O depoimento reproduzido acima é da jovem Graziela Madeira, 20, uma das muitas vítimas do flagelo das balas perdidas, que percorrem os céus do Rio de Janeiro, colhendo aleatoriamente suas vítimas.
As estatísticas são conflitantes: 53 vítimas este ano? Ou 20 nos últimos 15 dias? Ou há muito mais, contando aqueles que acham melhor deixar pra lá?
O depoimento de Graziela, além de emprestar a necessária carga de humanidade à frieza dos números, revela em toda a sua dimensão a impotência diante do imponderável.
O medo de sair de casa, infelizmente, não acomete apenas as vítimas, como Graziela.

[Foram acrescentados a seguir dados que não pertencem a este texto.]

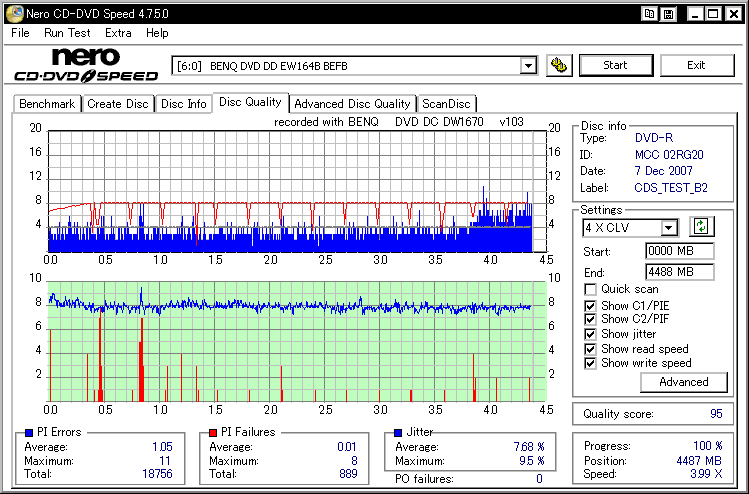Viewport: 749px width, 494px height.
Task: Enable the Quick scan checkbox
Action: [x=590, y=289]
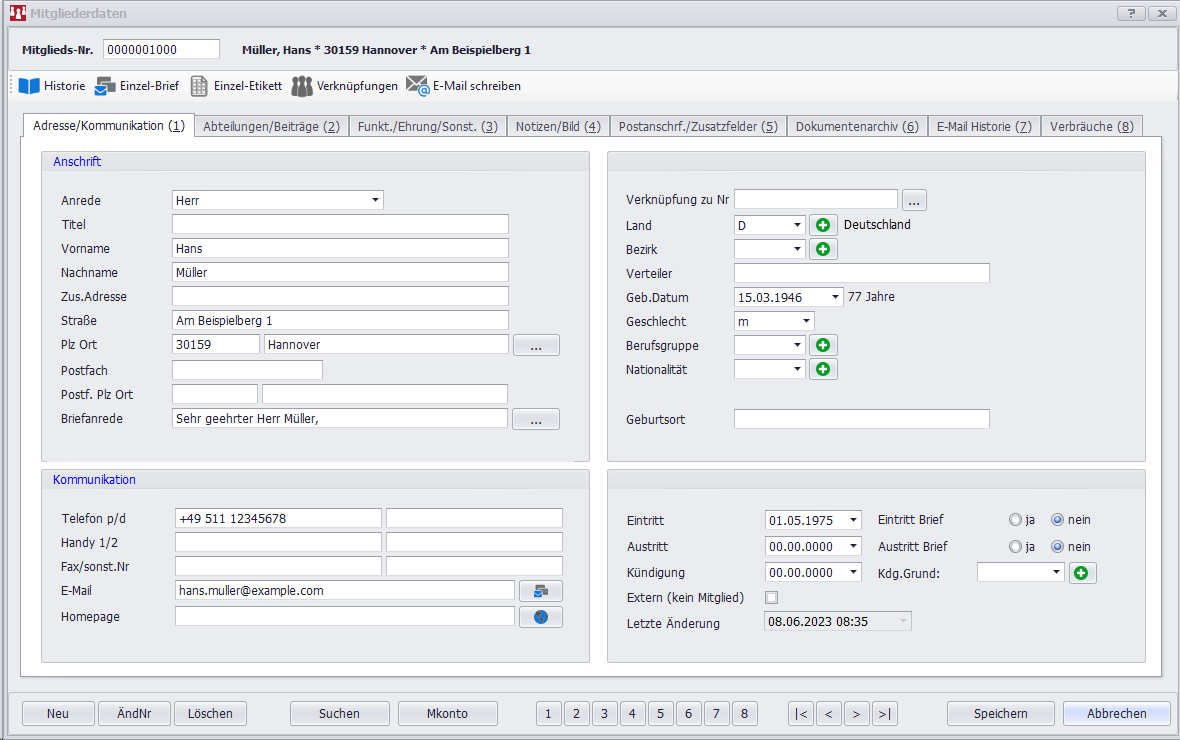Click green plus button next to Land
The image size is (1180, 740).
click(823, 225)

Contagia, hoje, muito mais gente do que se pensa.
E é um desses cidadãos, acossado em sua fragilidade, que levanta a questão: as balas perdidas do Rio refletem toda a incompetência da polícia em localizar, identificar e prender os responsáveis.
A grande maioria dos casos de balas perdidas ocorrem nas cercanias -senão no próprio interior- das favelas em que há conflito entre traficantes.
São esses traficantes beligerantes, portanto, que devem ser prioritariamente combatidos.
A polícia diz que faz isso. Mas faz pouco e de maneira insatisfatória.
Não se trata de perseguir bandidos pelas ruas, sem saber quem são e para onde vão. Os traficantes estão em suas favelas e lá são conhecidos. Prendê-los é questão de vontade e competência.
Tudo indica que, se há uma, não há a outra.

Texto Anterior: As razões de Jatene e de FHC
Próximo Texto: Capitalismo desregrado
Índice


Clique aqui para deixar comentários e sugestões para o ombudsman.


Copyright Empresa Folha da Manhã S/A. Todos os direitos reservados. É proibida a reprodução do conteúdo desta página em qualquer meio de comunicação, eletrônico ou impresso, sem autorização escrita da Folhapress.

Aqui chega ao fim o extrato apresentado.